I have taken a graduate level course which is just one big project – to write a DBMS.

The objective is not to reinvent the wheel and make an enterprise DBMS to rival Oracle. Only a small subset of SQL commands need to be supported. Nor is the objective to create some fancy hybrid model DBMS for storing multimedia or something. It has to be a traditional RDBMS.

The main goal of the project is to use programing techniques to take advantage of modern architectures (multicore processors) to build a high performing database (speed, load).

I was just wondering if there were any resources on query evaluations, optimizers, data structures ideal for DBMSes or basically anything that could help me create a standout project. The professor was throwing around terms like metaprogramming for example.

The project must be done entirely in C++.

Thanks for the replies so far! I cannot optimize an existing DBMS such as MySQL as the project requires you to build your own DBMS from scratch. Yes I know this is pretty much reinventing the wheel for most part, but there is scope for some novel query evaluation and optimization algorithms. If you know any good resources or books dealing with this specific area, then please tell me!

Best Solution

First you need to learn about relational calculus and make a compiler to deal with making it from sql, thankfully sql is an easy language and this is not bad.

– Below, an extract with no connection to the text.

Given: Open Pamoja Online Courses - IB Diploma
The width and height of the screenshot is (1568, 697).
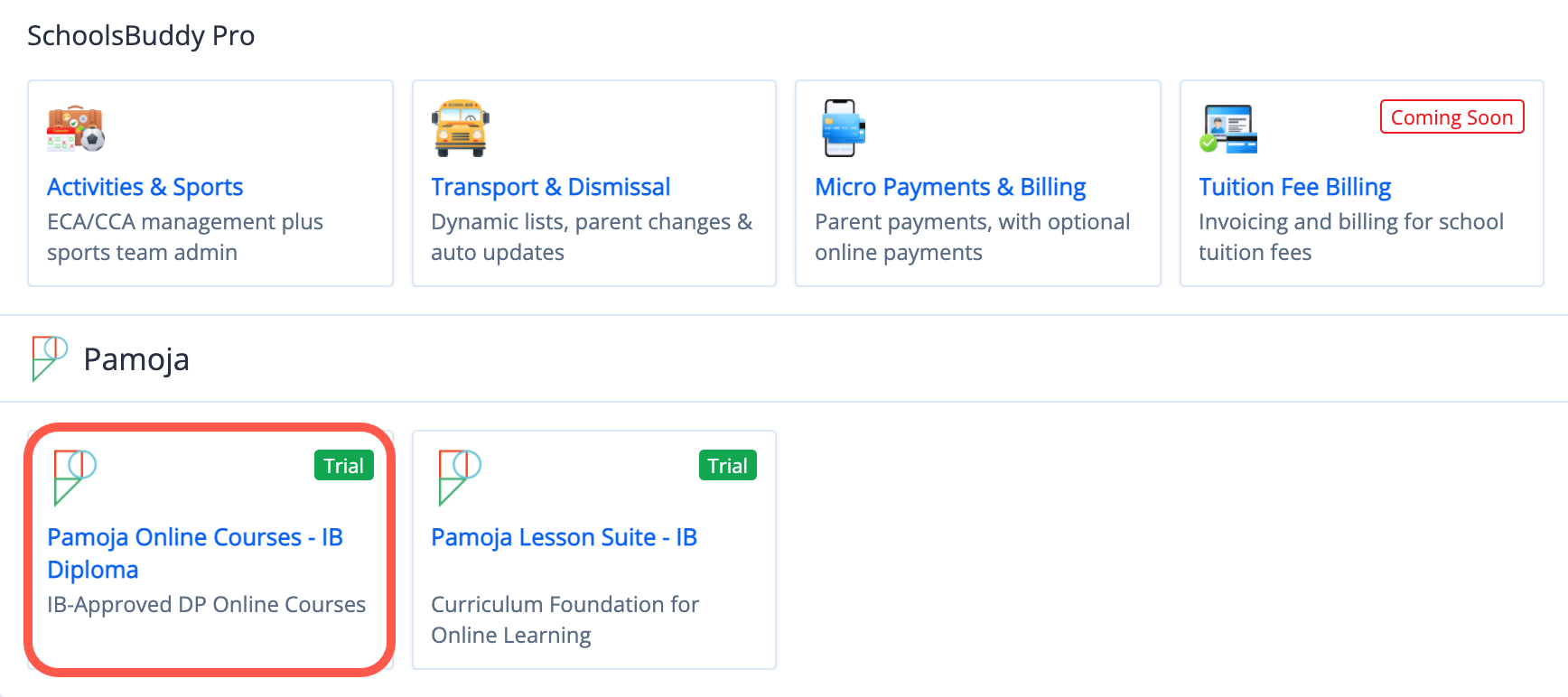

Then get familiar with bx-trees for your indexes. Then make a commit and rollback space and that is pretty much all there is to it. It's not rocket science, compared to other projects you might undertake, but it's definitely something you better start right away if you want a good result by the end of the semester/year.

edit: Oh, and as for modern architecture goes, trees don't usually benefit much from multithreading. Neither do disk reads. On the other hand, it's crucial for high performance to use the whole of your memory using OS level calls, not just the memory normally addressable in a process.